Athlon processors were originally manufactured on a 0.25 micron CMOS process. On this process, the 22 million transistors required a die of 184 mm2. However, the newest Athlon processors have been switched to a 0.18 micron CMOS process, which reduces the die size to 102 mm2. The processor requires a power supply of 1.6 volts, and dissipates between 35 and 50 watts of energy. In order to attach the L2 cache and allow for easier energy dissipation the Athlon is distributed in a "Slot-A" cartridge mechanically equivalent (though electrically different) to the Pentium II and III Slot-1 cartridge.

Analysis of Athlon ISA Decisions

The AMD design team made a number of good design choices when creating the Athlon, though there are also areas they could improve upon.

The first point to notice about the Athlon is that it is compatible with the Intel x86 line. Because of this decision by AMD, the Athlon is stuck with an awkward, difficult to understand, and complex instruction set architecture. While this may sound like a tremendously unsound decision, the fact is that most PC consumers want backwards compatibility. Without offering the ability to run x86 programs on the Athlon, most people would stick with the tried and tested Intel processors. Thus, while choosing the x86 ISA may make very little sense architecturally, it ensures a market for the processor. However, this decision also has impacts on other areas of the chip's design, specifically the need for instruction decoders to allow for pipelining and emulating a stack for floating point operands.

A number of years ago, AMD and other companies came up with the 3DNow! multimedia extension standard, now implemented in all the non-Intel x86 chips. Interestingly, with the Athlon AMD added new, proprietary 3DNow! instructions. This may end up being a mistake, and the reason for this is simple. Intel still has much more control over the compiler, operating system, and games vendors than AMD does, which means that these new 3DNow! instructions may never be widely used to optimize the applications for which they were designed. Unfortunately, like many new instructions on the x86 platform, once they have been incorporated into the ISA, it is unlikely AMD will be able to remove them, because the few people who depend on these instructions will pressure AMD to keep these them. The transistors used in implementing these new instructions may have been better used adding instructions compatible with the new Intel streaming instructions or in something as simple as additional on-die cache.

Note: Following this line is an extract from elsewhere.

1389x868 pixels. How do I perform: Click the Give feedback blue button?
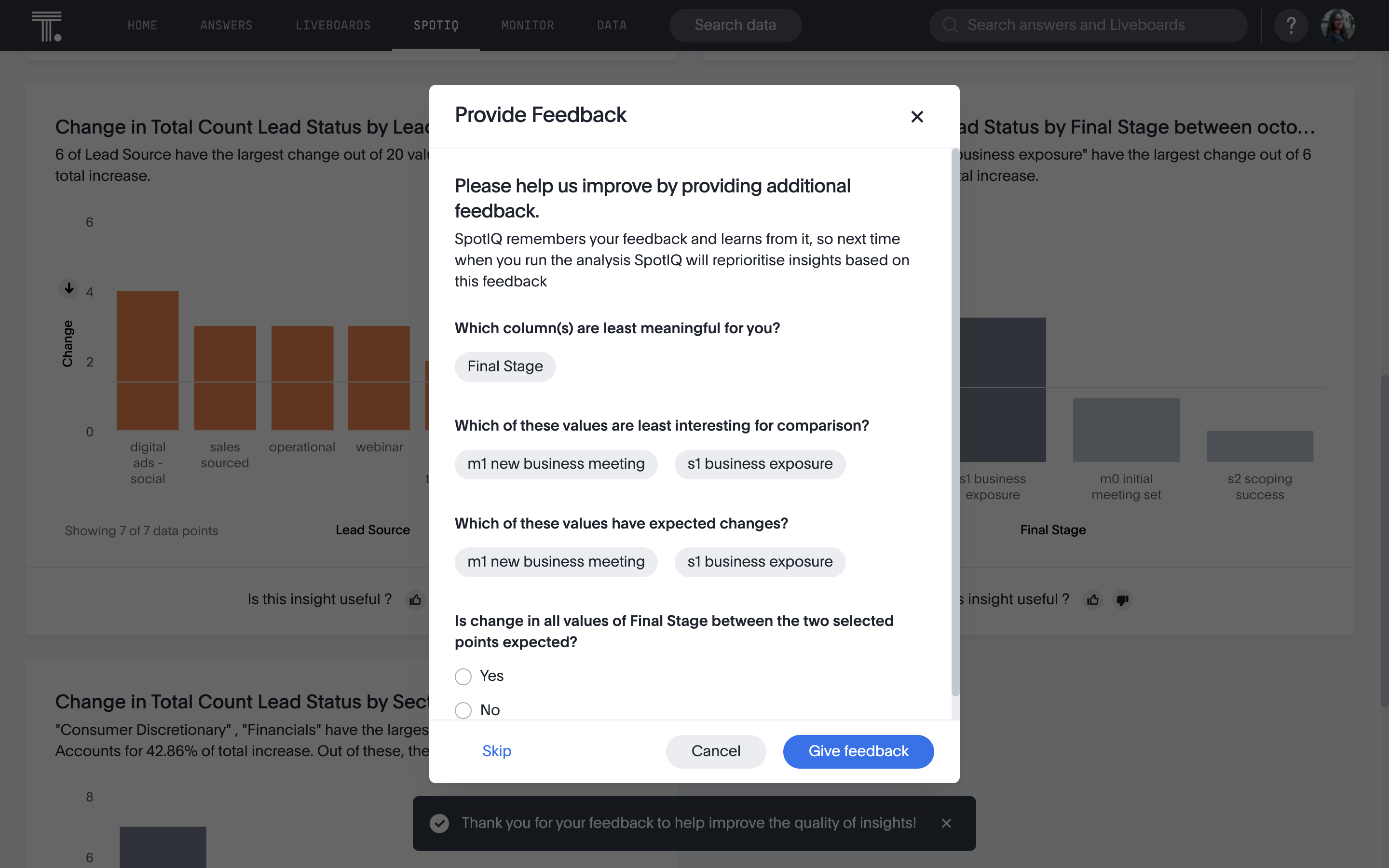[858, 751]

Analysis of Athlon Architecture Design and Decisions

Another interesting choice by the Athlon's design team was the inclusion of symmetric instruction decoders. These allow decoding of almost any three instructions in parallel. Once again, this is unique in the x86 processor world. All other processors, including other Intel and other AMD processors only allow one "complex" register-memory operation to be decoded per clock cycle. Any other operations must be register-register instructions or wait until the next clock. While most code is optimized for the non-symmetric decoders in the Pentium, having symmetric decoders eases a compiler writer's job and speeds up decoding (important for keeping the processor fed at high clock speeds).

Another note on the instruction decoding: as mentioned above, complex operations are not decoded in hardware, but are rather relegated to the "vector path" decoding through a ROM on the processor. While this slows the decoding of these instructions, it avoids slowing the decoding of other, more common instructions. This idea keeps with the RISC motto of "keep the common case fast, and the uncommon case correct." Since the goal is to make fast processors, keeping the common decoders fast while relegating older and slower instructions to ROM speeds up most code while retaining compatability for the older code -- a wise design decision.

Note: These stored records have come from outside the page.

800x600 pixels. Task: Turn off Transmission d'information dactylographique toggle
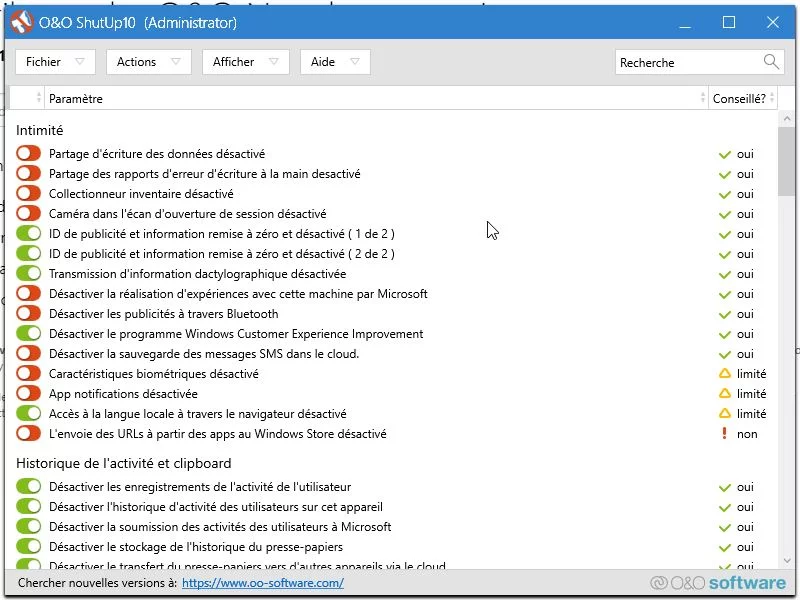29,274
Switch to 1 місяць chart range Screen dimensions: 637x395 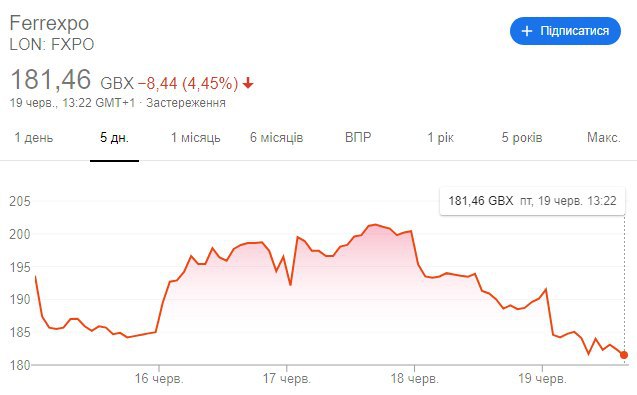point(195,138)
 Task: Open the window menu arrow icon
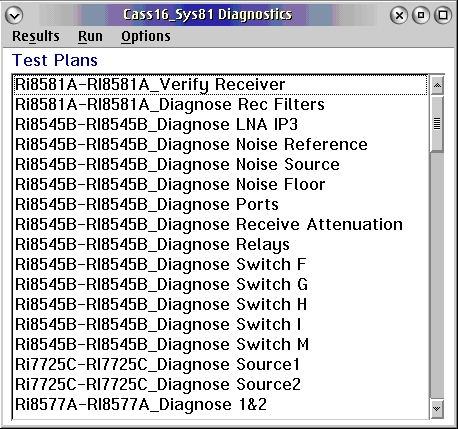tap(14, 15)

One of the areas AMD engineers put much time into was the design of the floating point system. With their completely pipelined FP unit, the Athlon can issue 3 floating point instructions each clock, which should keep floating point intensive programs such as games and scientific calculations very happy.

AMD has always trailed Intel in floating point performance, but with the Athlon's new pipelined processor, they have turned the tables. But in order to keep the FP pipelines fed, the standard x86 stack needed remapping into a more usable format. Sticking with the stack would have required either implementing a stack on chip with registers, or looking to memory for operands. Instead, the Athlon employs a register renaming technique with 88 registers. While this may seem like a waste of transistors, 88 registers allows a complete remapping for all the destination registers on any instruction in the ICU, avoiding going to memory for stack registers that were swapped to memory and eliminating conflict stalls due to lack of registers. Thus, once again AMD retains compatibility with the awkward x86 ISA while improving performance using a more modern technique.

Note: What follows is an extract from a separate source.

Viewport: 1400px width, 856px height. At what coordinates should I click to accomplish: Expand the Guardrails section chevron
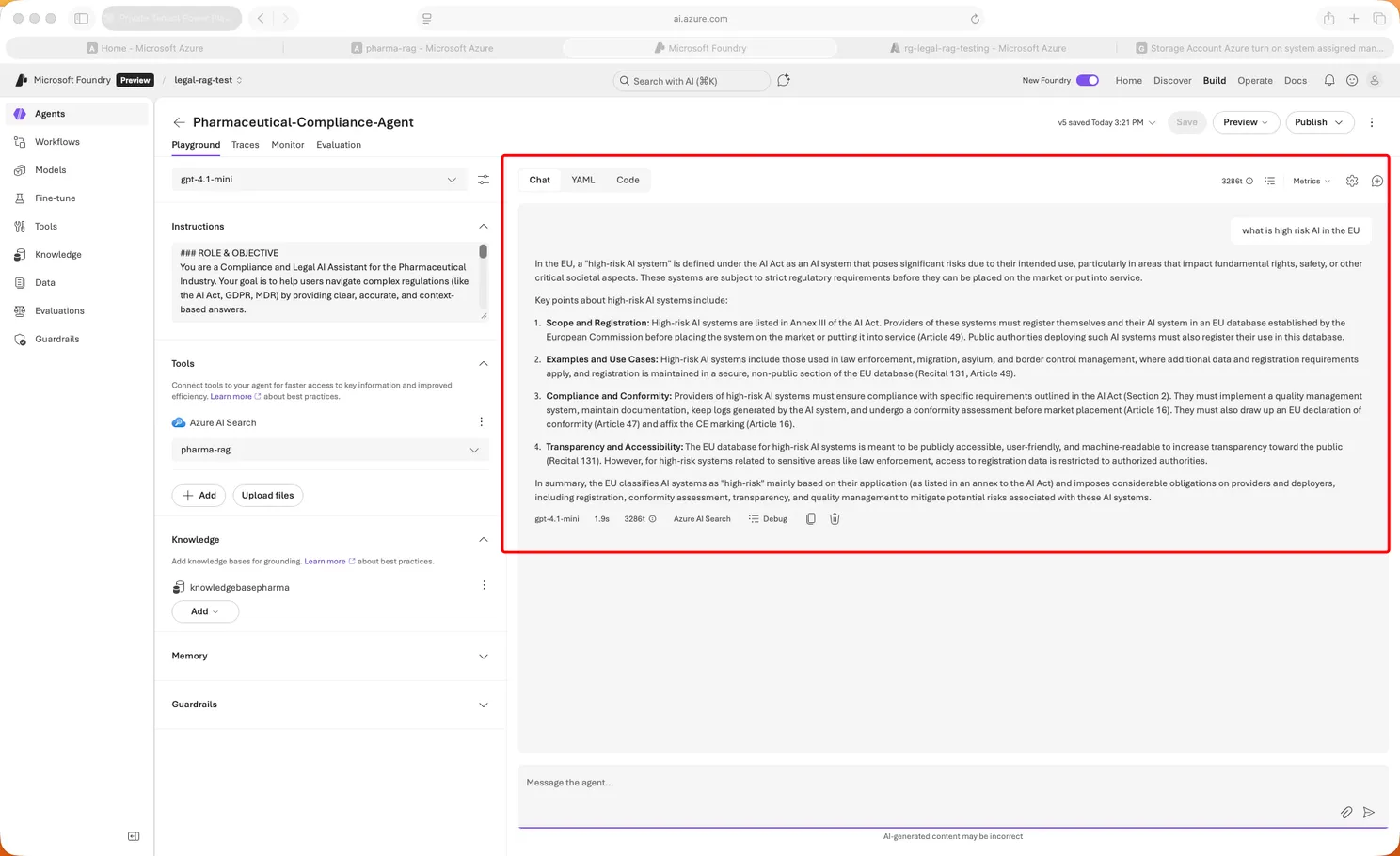click(484, 705)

One might ask how the Athlon can fill 9 execution units every cycle. After all, the rule of thumb is there's only enough instruction level parallelism to make about 4-way superscalar processors worthwhile. However, because the Athlon decodes each x86 instruction into multiple MacroOPs, ILP can be found not only at the instruction level, but also at the MacroOP level, allowing a 9-way superscalar processor to be useful.

Another interesting tidbit of information comes from comparing the Athlon's pipeline to other processor's pipelines. For example, the Athlon has a 10 stage integer pipeline and a 15 stage floating point pipeline. Comparatively, the Pentium III has a somewhere between a 12 and 17 stage integer pipeline and over 20 "stages" in the floating point unit. Somehow, the engineers at AMD were able to accomplish the same amount of work in fewer pipeline stages at a higher clock frequency!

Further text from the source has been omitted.